_MATERIAL TO PROCESS_:
━━━━━━

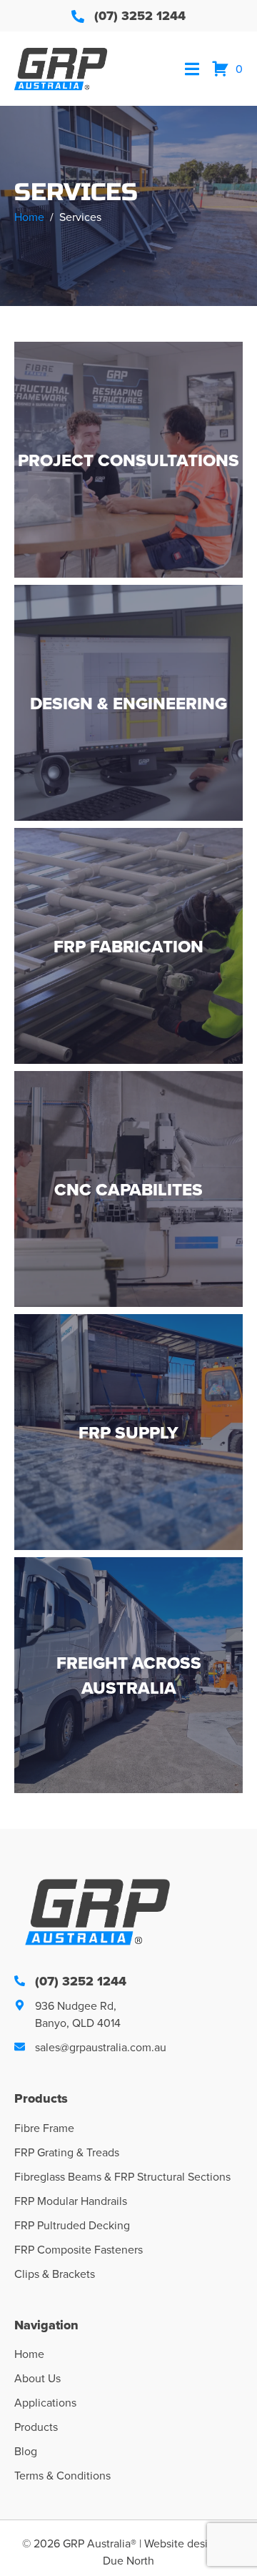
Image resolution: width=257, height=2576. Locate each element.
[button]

━━━━━━

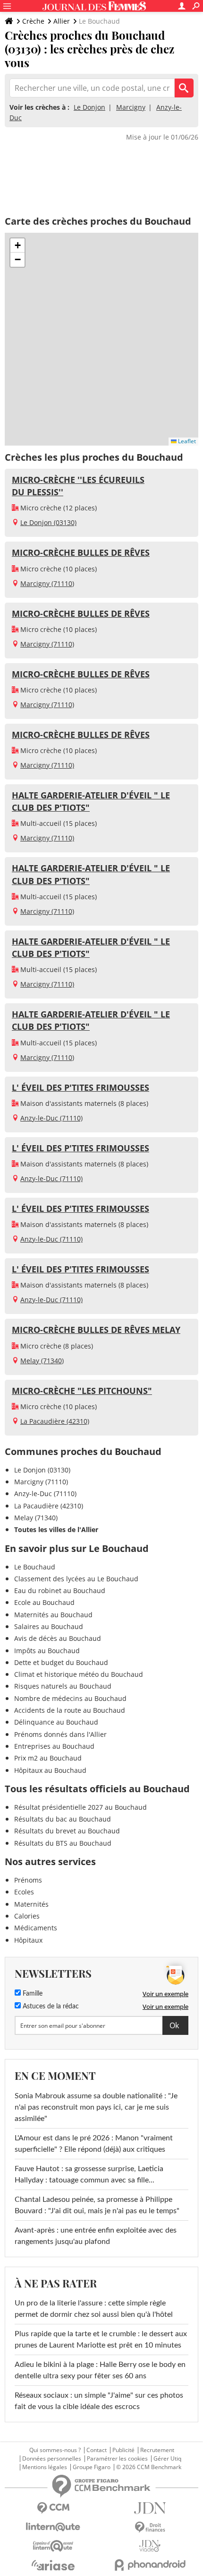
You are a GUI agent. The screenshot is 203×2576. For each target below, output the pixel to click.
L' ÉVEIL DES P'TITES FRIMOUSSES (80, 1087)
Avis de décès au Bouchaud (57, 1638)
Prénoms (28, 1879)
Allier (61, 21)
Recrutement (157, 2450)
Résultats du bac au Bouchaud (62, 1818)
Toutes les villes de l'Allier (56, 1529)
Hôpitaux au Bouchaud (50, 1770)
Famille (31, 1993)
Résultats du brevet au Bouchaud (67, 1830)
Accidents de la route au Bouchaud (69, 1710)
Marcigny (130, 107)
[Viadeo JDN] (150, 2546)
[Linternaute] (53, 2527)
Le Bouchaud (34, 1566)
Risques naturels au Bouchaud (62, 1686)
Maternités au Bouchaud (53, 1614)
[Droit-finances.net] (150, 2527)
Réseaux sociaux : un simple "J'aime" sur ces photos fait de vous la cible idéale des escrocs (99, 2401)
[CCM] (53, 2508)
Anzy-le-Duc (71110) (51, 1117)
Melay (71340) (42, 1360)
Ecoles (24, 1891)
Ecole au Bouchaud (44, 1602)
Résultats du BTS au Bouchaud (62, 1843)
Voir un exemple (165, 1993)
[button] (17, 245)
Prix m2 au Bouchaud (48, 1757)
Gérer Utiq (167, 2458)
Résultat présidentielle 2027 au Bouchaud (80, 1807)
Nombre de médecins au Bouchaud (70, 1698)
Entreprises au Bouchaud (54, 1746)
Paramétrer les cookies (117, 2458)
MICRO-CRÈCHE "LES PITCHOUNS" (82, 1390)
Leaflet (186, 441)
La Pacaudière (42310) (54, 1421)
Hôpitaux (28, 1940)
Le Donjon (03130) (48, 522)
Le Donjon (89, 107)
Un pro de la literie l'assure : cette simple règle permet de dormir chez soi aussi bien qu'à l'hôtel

━━━━━━

_HOW TO COMPLETE THIS TASK_: The answer is the run of lines above from the line containing "Marcigny (130, 107)" through the line containing "Résultats du BTS au Bouchaud (62, 1843)", copied exactly and alone.

_TASK OUTPUT_:
Marcigny (130, 107)
[Viadeo JDN] (150, 2546)
[Linternaute] (53, 2527)
Le Bouchaud (34, 1566)
Risques naturels au Bouchaud (62, 1686)
Maternités au Bouchaud (53, 1614)
[Droit-finances.net] (150, 2527)
Réseaux sociaux : un simple "J'aime" sur ces photos fait de vous la cible idéale des escrocs (99, 2401)
[CCM] (53, 2508)
Anzy-le-Duc (71110) (51, 1117)
Melay (71340) (42, 1360)
Ecoles (24, 1891)
Ecole au Bouchaud (44, 1602)
Résultats du BTS au Bouchaud (62, 1843)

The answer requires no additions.